3 ETFs for a Small-Cap Revival
Why It Matters
The pick highlights how active ETFs are proliferating and offer targeted strategies—tax-exempt income, yield-enhanced equities, and international value—that investors can use to position portfolios for shifting market opportunities. These funds illustrate why active management and manager pedigree matter as investors seek differentiated sources of return and income within the booming ETF ecosystem.
Summary
Active ETFs have surged, reaching nearly $1.5 trillion in assets and $450 billion of net inflows in 2025, and Morningstar highlights three new active funds to watch: Vanguard Core Tax-Exempt Bond ETF (VCRM), T. Rowe Price Capital Appreciation Premium Income ETF (TCAL), and John Hancock Disciplined Value International Select ETF (JDVI).
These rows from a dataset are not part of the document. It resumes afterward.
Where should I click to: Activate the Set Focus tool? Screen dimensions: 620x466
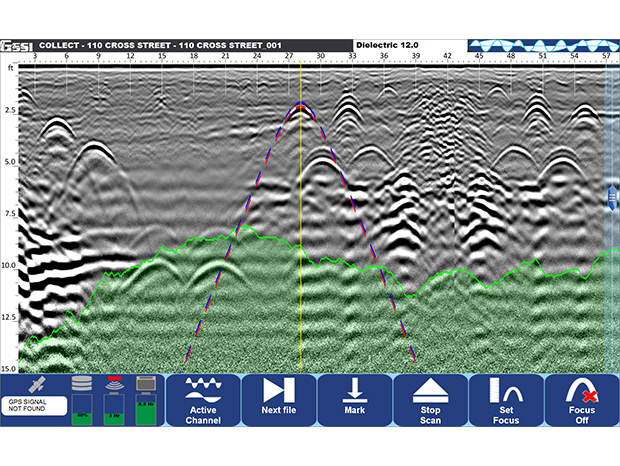tap(506, 400)
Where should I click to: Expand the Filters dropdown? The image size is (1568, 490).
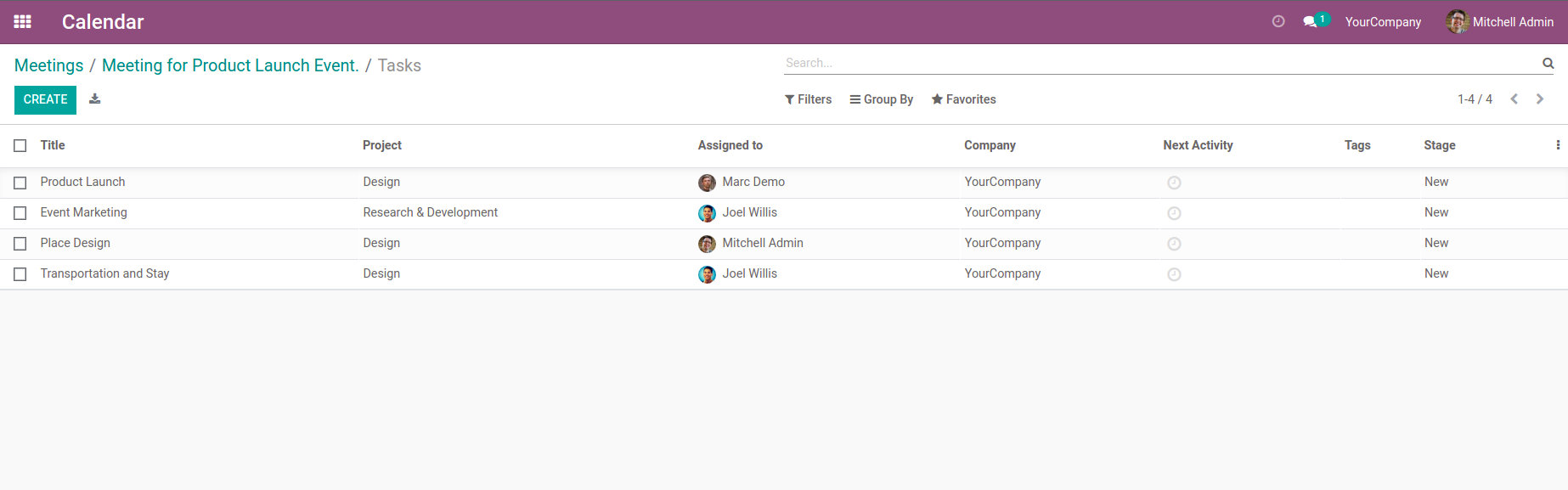click(808, 99)
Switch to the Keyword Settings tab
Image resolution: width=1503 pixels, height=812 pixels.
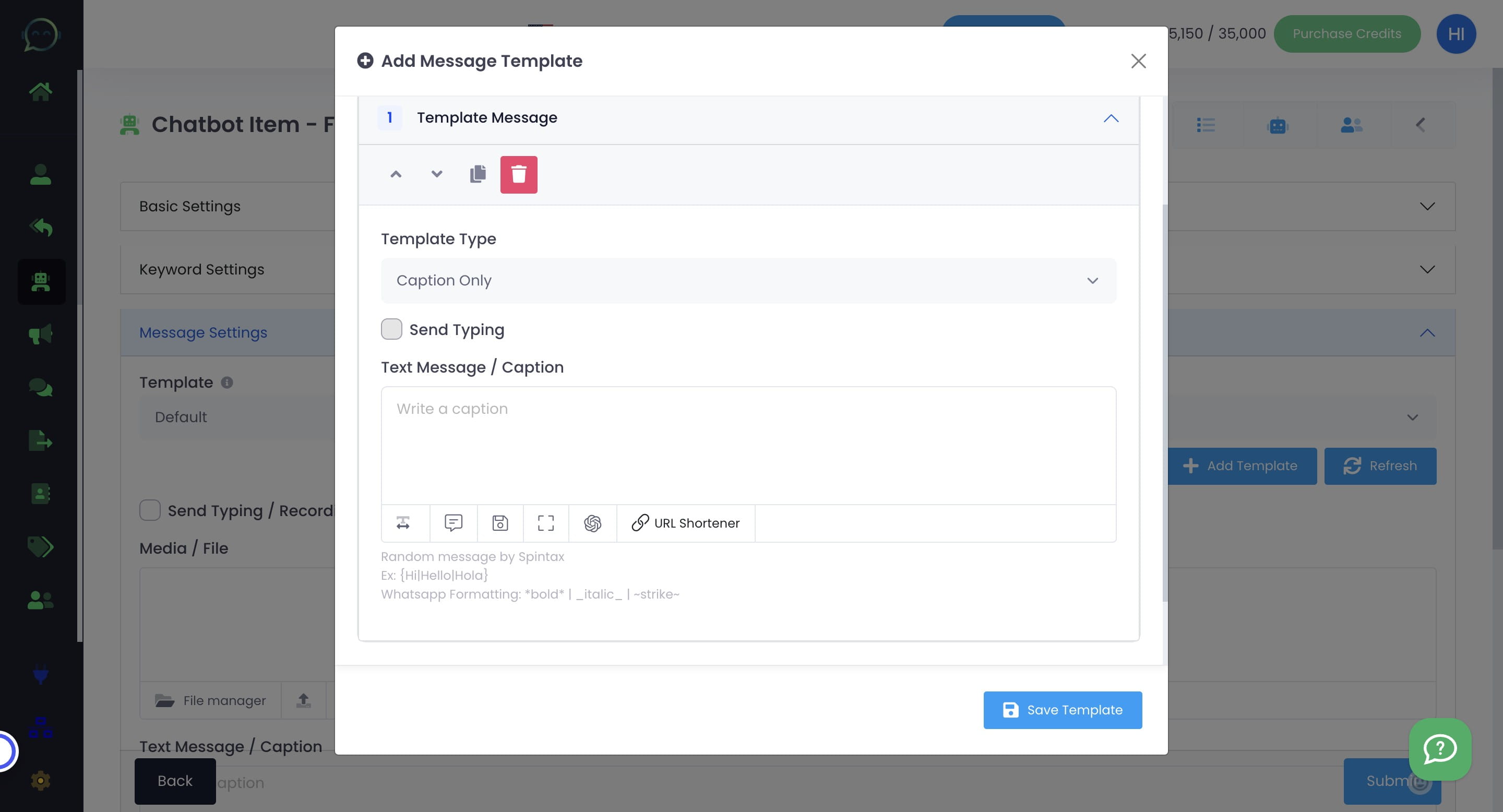[201, 269]
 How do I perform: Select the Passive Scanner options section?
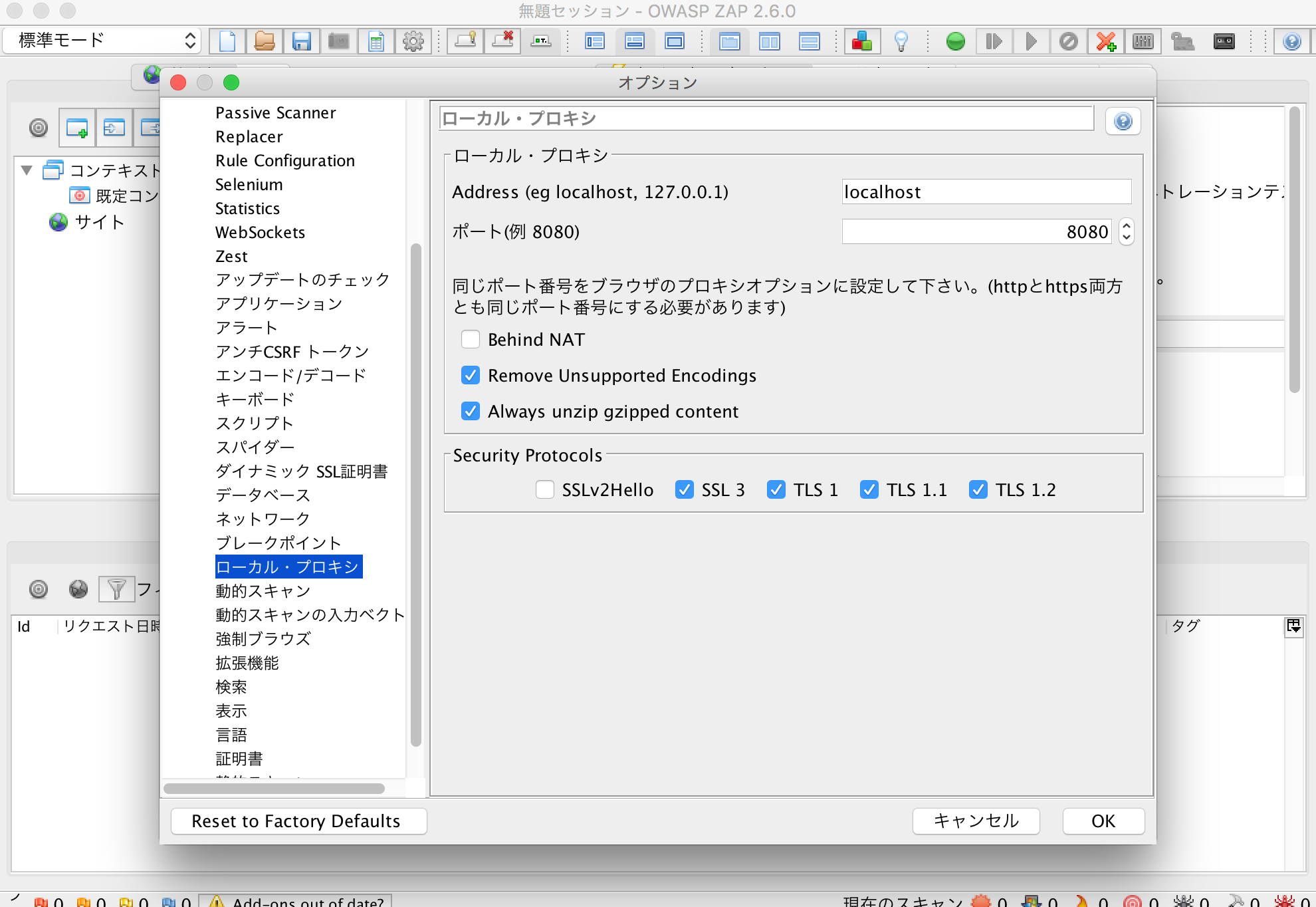[275, 112]
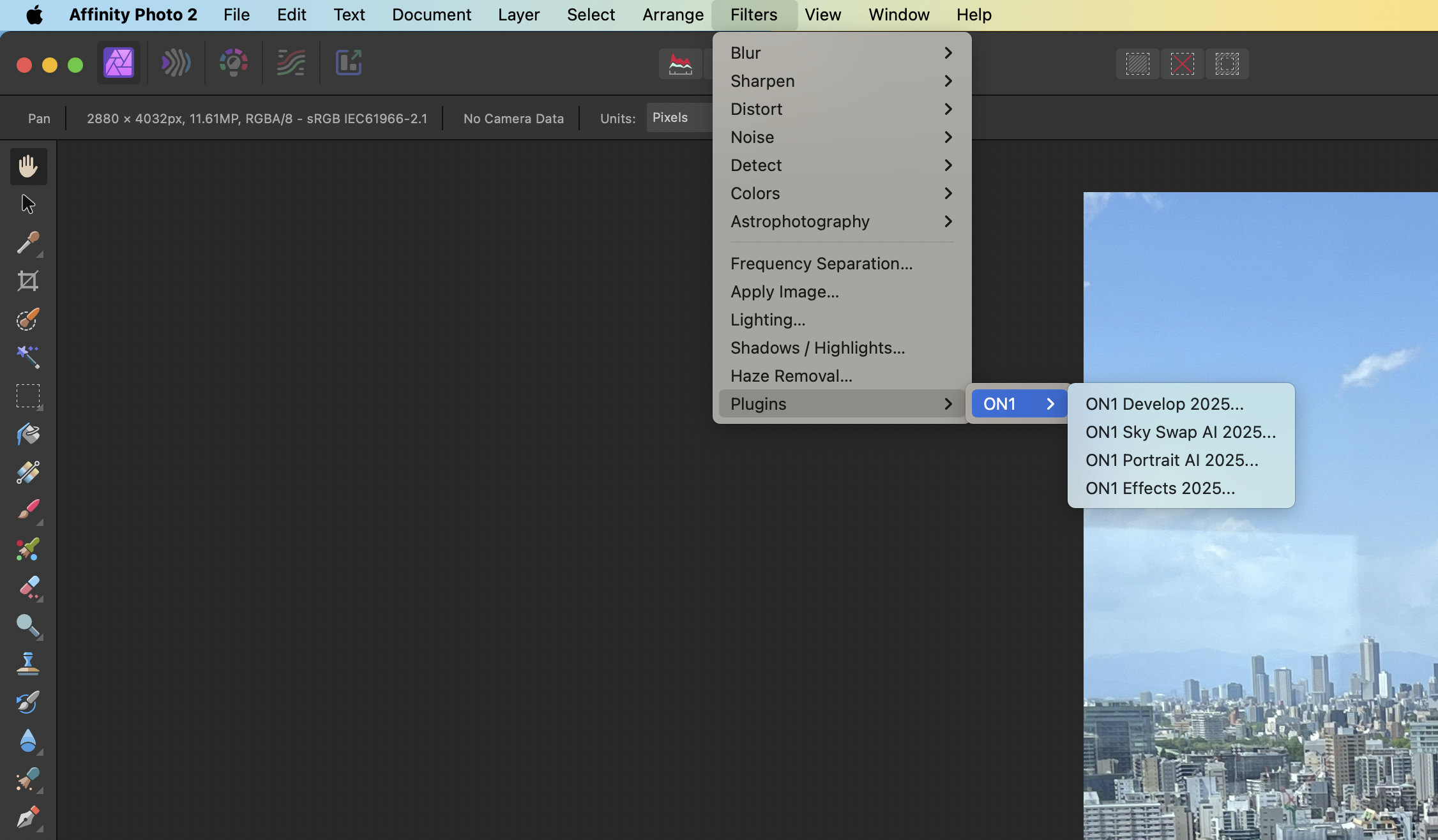
Task: Select the Crop tool
Action: [x=28, y=281]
VCRM, run by veteran municipal managers Steven McAfee and Matthew Kiselak, uses Vanguard’s deep analyst and trading bench to identify mispriced munis and outpaced the Bloomberg Municipal Index marginally since its November 2024 inception, finishing in the top decile in 2025. TCAL brings David Giroux’s equity-picking team and a covered-call overlay to pursue income with a managed trade-off between yield and upside. JDVI, a silver-rated international value ETF with a December 2023 launch, rebounded from a weak 2024 to deliver strong 2025 results driven by European exposure and leverages a large analyst team and managers with long mutual-fund track records.